Reputation: 1412
I am writing a little code to optimize an NFL fantasy draft. Because the database is fairly large, my first task is to cut it down to size by removing entries which I know for a fast will not form part of the optimal draft.

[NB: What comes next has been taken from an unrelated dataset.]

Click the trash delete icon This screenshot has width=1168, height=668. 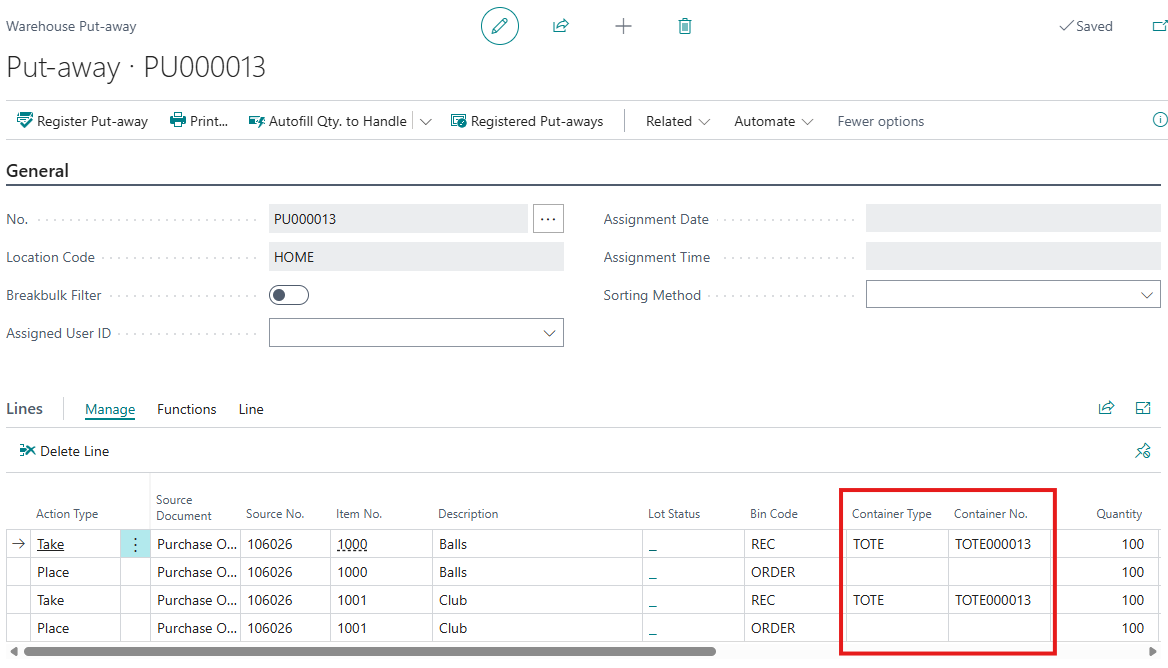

Each player has a salary which I have to pay, and a projected fantasy point total. For example, here is part of the list of possible defenders:
Id Position FPPG Salary
0 12542 D 3.8 4000
1 12534 D 7.5 4100
2 12548 D 4.6 4200
3 12532 D 8.2 4300
4 12547 D 8.4 4400
5 12545 D 9.2 4500
6 12525 D 9.0 4600
7 12553 D 12.3 4700
8 12544 D 10.8 4800
9 12531 D 17.0 5000
I have already written SQL queries that will eliminate players with injuries, and will eliminate all but the highest projected scorer at each salary price point:
d_db = sqldf('SELECT Id, Position, FPPG, Salary from d_db\
WHERE FPPG = (SELECT max(FPPG) from d_db as db where db.Salary = d_db.Salary) ORDER By Salary',locals())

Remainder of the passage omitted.